### [Instructions to follow]
Copy out the lines beginning at the one with "This screenshot has width=768, height=741." and ending at the last line of the data, both included; pictures stay out.

### [Extracted information]
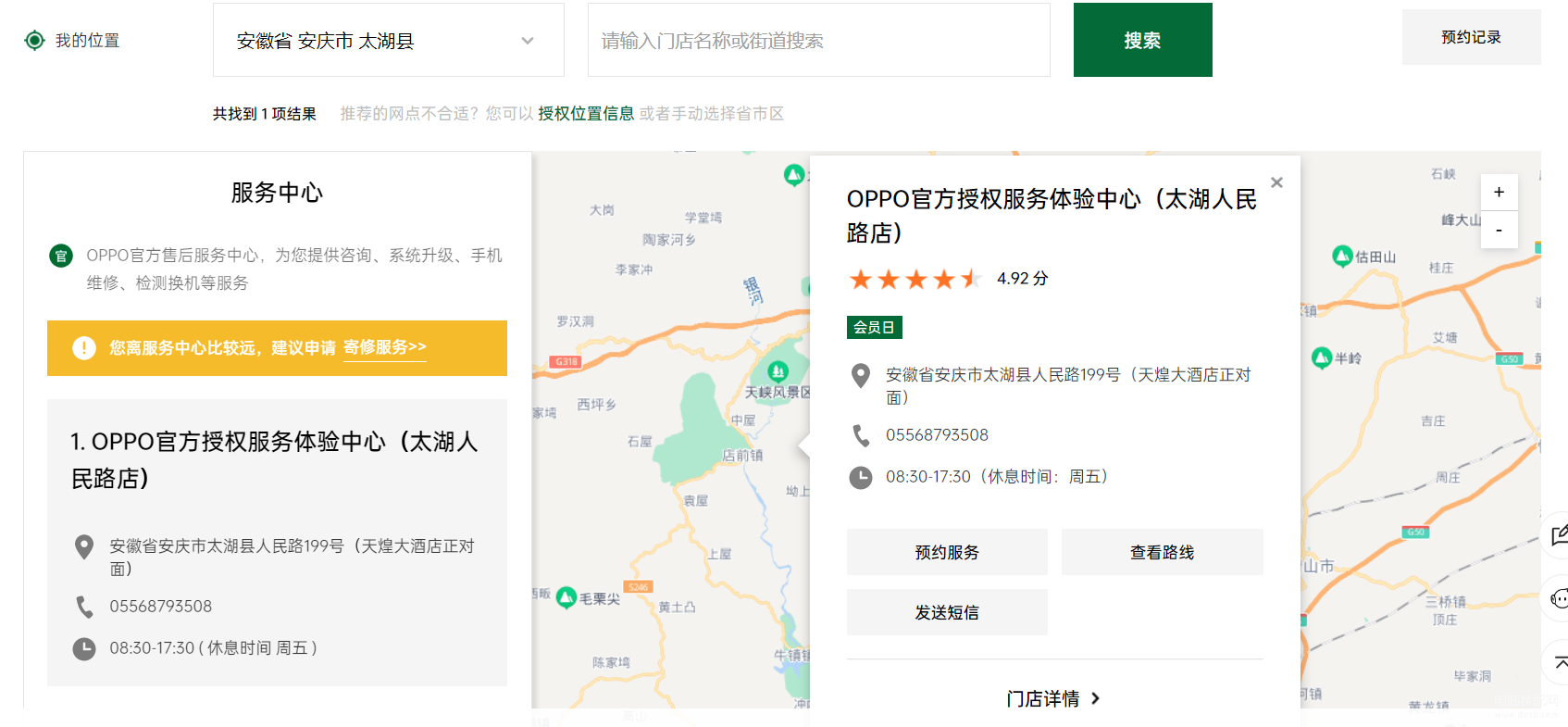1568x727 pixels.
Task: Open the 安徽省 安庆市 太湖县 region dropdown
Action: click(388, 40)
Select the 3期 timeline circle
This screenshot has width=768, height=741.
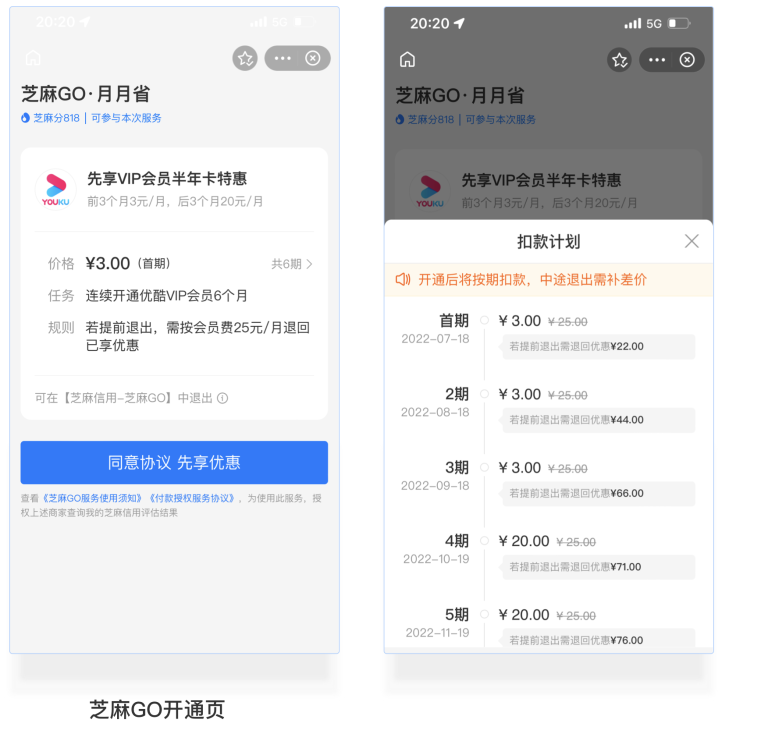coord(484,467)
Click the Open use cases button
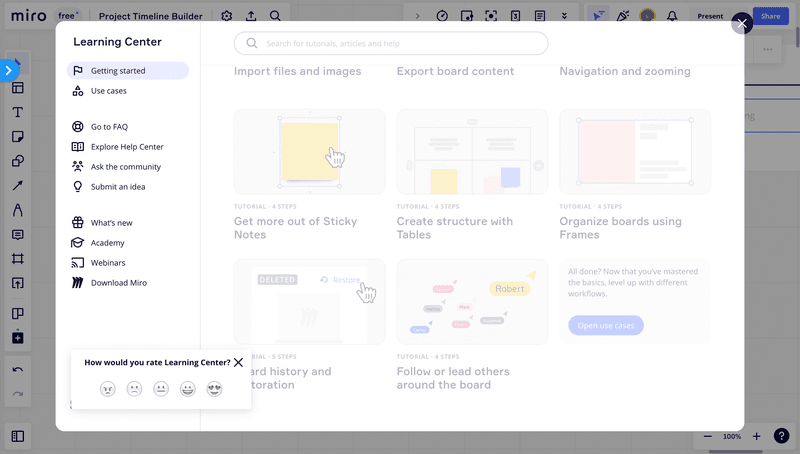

### [Answer space]
This screenshot has width=768, height=741.
coord(484,467)
Click the Open use cases button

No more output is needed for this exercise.